この試合でスタッツ以上に効いていたのが、アマリ・ウィリアムズのパス供給だった。ウィリアムズはディフェンスリバウンドを奪った直後に自分でボールを持ち上げて速攻を組み立てる、いわゆるグラブ・アンド・ゴーを繰り返し、走るゴンザレスへノールックで合わせる場面も見せた。得点自体は6点、リバウンド7本と目立つ数字ではなかったが、アミール・ジェファーソン代行ヘッドコーチは「It calms everybody else down. He's creative, he can find you, and if you're moving and open, he'll get the ball to where it needs to go.(彼がいると周りが落ち着く。彼は創造的で、こちらを見つけてくれるし、動いて空いていればそこへボールを届けてくれる)」と評した。この供給役としての機能は、ルーキーのクリス・セナック・Jr.との組み合わせでも生きた。ウィリアムズのハンドオフからセナックがダイブやポップアウトで合わせるシークエンスが複数回確認され、パワーフォワードのポジションからビッグマン二人を同時に置くこの形は、メイン・セルティックスで試される基本システムの下地として機能した。セナックはこの試合でもアグレッシブなポスタープレーを狙い、途中でオフェンシブファウルを取られる場面もあったが、大学時代の37試合で18ブロックだったリムプロテクトの数字が、このサマーリーグでは4試合で11ブロックまで伸びている。
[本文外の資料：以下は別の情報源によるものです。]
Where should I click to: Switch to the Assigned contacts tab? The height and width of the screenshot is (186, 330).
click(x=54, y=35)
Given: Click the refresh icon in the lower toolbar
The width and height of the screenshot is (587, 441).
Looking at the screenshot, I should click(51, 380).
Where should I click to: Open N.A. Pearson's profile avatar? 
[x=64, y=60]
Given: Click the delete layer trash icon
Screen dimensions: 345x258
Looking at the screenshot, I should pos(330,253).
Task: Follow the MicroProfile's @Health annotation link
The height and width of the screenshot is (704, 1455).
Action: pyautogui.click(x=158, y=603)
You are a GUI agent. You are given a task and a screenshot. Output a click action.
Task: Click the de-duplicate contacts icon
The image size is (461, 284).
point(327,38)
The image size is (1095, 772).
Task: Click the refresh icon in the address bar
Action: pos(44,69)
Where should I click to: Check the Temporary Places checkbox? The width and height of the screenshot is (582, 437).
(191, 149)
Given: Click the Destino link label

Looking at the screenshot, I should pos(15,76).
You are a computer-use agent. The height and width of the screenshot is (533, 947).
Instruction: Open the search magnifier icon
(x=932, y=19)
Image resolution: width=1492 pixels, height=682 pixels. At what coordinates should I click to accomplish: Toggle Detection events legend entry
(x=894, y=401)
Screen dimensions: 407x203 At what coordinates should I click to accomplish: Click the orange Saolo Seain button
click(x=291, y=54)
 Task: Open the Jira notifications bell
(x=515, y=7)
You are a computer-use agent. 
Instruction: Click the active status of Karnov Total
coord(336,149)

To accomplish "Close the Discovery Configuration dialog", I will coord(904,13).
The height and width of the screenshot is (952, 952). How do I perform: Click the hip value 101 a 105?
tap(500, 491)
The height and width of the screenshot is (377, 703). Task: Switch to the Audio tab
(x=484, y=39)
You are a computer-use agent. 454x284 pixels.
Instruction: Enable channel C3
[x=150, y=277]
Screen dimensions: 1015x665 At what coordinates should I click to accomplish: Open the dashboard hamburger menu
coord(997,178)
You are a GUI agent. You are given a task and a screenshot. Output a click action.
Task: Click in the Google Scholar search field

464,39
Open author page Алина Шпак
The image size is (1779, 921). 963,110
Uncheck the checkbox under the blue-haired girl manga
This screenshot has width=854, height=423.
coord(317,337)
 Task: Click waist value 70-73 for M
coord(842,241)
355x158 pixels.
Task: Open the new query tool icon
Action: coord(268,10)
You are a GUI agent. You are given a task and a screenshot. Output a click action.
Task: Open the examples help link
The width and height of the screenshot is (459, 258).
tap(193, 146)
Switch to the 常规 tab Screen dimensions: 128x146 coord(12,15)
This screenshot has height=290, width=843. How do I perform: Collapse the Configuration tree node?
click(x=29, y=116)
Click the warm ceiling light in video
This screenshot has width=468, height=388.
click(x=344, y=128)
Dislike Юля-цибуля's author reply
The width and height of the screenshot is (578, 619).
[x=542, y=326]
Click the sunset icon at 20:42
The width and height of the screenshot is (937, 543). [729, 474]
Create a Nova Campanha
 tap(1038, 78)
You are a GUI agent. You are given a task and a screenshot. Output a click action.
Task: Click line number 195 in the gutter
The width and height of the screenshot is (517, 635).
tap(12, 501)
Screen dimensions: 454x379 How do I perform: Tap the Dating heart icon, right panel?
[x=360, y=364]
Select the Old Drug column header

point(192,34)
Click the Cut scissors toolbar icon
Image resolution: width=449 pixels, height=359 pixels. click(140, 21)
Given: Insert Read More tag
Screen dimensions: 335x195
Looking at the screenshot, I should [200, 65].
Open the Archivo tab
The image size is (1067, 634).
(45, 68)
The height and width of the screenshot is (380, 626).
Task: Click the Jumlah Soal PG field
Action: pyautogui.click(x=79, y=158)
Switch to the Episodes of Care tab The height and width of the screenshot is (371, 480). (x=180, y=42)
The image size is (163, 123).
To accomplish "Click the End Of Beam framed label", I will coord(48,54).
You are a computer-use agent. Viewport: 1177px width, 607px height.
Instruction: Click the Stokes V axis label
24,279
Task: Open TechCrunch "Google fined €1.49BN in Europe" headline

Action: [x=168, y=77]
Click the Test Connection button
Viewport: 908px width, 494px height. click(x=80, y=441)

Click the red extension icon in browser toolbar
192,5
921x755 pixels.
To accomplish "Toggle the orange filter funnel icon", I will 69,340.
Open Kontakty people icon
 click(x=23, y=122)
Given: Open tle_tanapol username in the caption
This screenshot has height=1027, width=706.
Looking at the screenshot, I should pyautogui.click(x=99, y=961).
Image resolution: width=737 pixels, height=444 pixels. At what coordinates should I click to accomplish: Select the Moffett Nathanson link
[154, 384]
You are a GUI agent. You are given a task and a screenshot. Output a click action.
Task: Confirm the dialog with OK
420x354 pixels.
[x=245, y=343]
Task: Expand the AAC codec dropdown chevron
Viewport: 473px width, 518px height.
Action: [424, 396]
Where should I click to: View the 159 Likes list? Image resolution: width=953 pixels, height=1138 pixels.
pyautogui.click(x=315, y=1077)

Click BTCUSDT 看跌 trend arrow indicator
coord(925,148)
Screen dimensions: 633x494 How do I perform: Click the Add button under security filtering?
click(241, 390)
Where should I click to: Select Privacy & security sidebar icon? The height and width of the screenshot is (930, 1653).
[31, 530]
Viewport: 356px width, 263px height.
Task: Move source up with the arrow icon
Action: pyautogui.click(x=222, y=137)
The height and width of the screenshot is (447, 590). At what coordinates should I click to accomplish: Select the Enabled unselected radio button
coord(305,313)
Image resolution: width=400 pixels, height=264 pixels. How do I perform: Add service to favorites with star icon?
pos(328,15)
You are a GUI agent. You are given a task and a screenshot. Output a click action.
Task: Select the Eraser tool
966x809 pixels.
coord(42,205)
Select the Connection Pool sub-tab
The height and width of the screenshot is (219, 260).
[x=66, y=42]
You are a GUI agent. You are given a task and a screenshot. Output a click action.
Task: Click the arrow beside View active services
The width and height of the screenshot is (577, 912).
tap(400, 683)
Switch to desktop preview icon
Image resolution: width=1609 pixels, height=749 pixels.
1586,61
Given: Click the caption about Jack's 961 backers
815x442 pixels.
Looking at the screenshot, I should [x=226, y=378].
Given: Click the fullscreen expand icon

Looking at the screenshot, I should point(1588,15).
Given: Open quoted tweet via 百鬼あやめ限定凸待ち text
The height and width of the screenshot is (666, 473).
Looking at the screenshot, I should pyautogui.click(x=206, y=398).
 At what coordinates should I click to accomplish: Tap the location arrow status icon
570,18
本人は大学時代を振り返り「I was focused a lot on rebounding and guarding multiple positions, so I wasn't always around the rim as much.(リバウンドと複数ポジションを守ることに集中していたから、リングの近くにいつもいたわけではなかった)」と説明しており、今のブロック数の伸びは役割の置き所が変わったことの裏返しとして読める。
ベンチの外側で進んでいるのが、残るツーウェイ契約枠を巡る競争だ。アマリ・ウィリアムズが1枠を確保している状況は固まりつつあり、この試合で意図的に休養(DNP-Rest)を与えられたドラフト40位のディロン・ミッチェルも、2枠目の有力候補として名前が挙がっている。残る1枠を争うジョン・トンジとミロス・ウザンは、この試合でも対照的な内容を見せた。トンジはスクリーンを丁寧にファイトオーバーしてペリメーターへ圧力をかけ、3ポイントも3/7と高い確率で沈め、コートに立つ時間帯のスペーシングを整えていた。一方のウザンは13得点を記録したものの、3ポイントは2/5に留まり、無理にシュートへ持ち込む場面やキャッチミスも目についた。完成度の高い3&Dとして機能したトンジと、ボール保持を前提にプレーするウザンの違いは、ハードキャップ下でどんな安価な機能ピースを優先するかという判断に直結する要素であり、現時点では最終的な契約枠の行方は決まっていない。
この試合を語るうえで避けて通れないのが、キングスの第1クォーター4得点という、サマーリーグ史上最少記録である。フィールドゴール21本中わずか2本という数字はそれだけ見れば衝撃的だが、キングス側は今大会トップスコアラーのダリアス・アカフ・ジュニアをはじめ、ニケ・クリフォード、マキシム・レイノーという主力3人を揃って休ませていた。したがってこの数字を、ボストンのディフェンスだけの成果として単独で評価するのは適切ではない。相手のオフェンスの選択肢が最初から欠けていたという条件を踏まえたうえで、それでもボストンがゲームコントロールを保ち、82-76で今夏4戦目を勝ち切ったという事実として受け止めるのが実情に近い。